Exercise data
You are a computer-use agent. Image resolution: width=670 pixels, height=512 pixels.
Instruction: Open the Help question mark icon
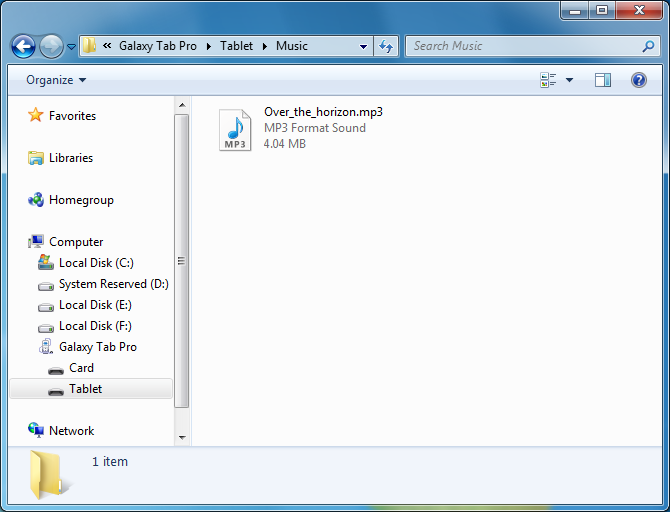639,80
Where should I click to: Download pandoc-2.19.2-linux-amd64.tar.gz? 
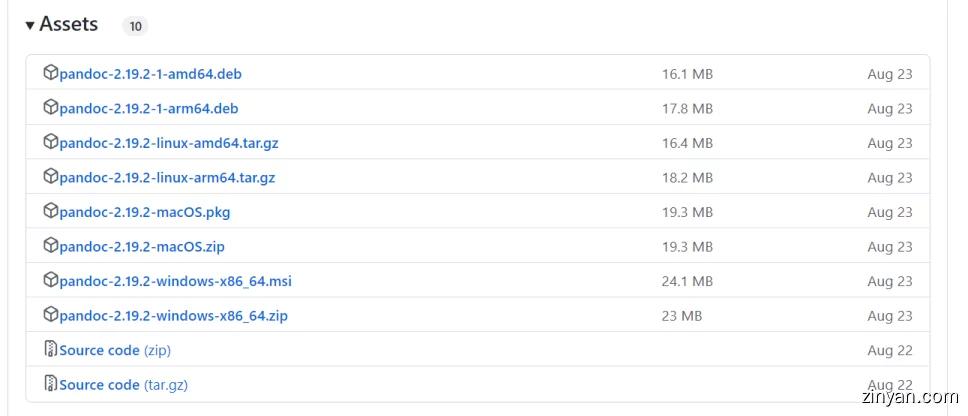click(x=168, y=143)
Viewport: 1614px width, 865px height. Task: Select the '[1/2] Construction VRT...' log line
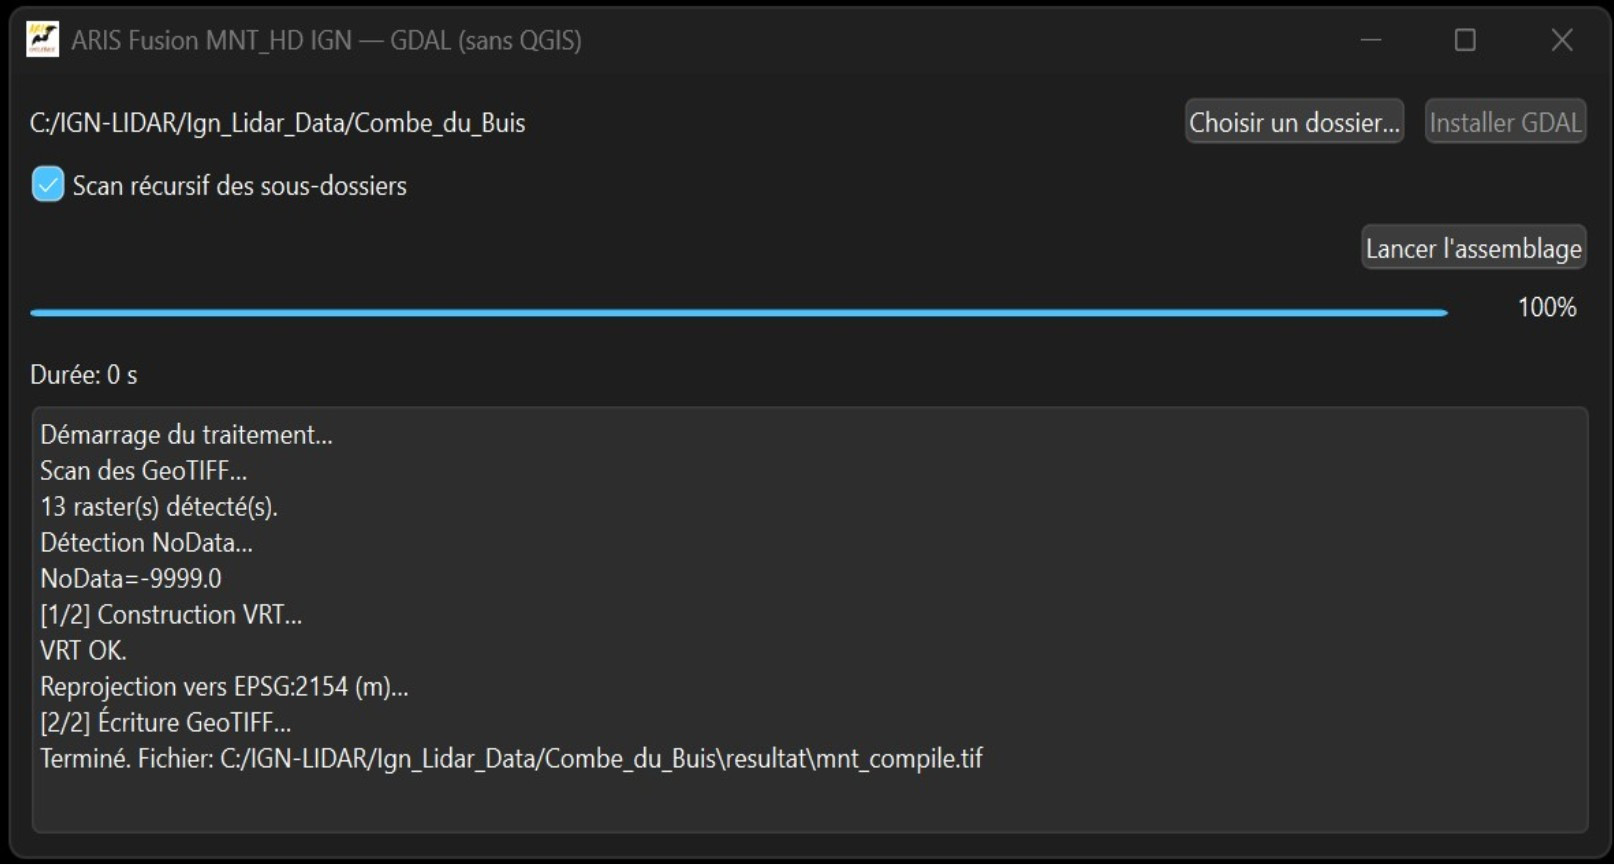click(171, 615)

What is being asked
Only the pictures stay behind; copy everything else in the records above exactly.

Response box
You are a computer-use agent. Image resolution: width=670 pixels, height=512 pixels.
Instruction: Open the Help question mark icon
639,80
Where should I click to: Download pandoc-2.19.2-linux-amd64.tar.gz? 
click(x=168, y=143)
Viewport: 1614px width, 865px height. Task: Select the '[1/2] Construction VRT...' log line
click(171, 615)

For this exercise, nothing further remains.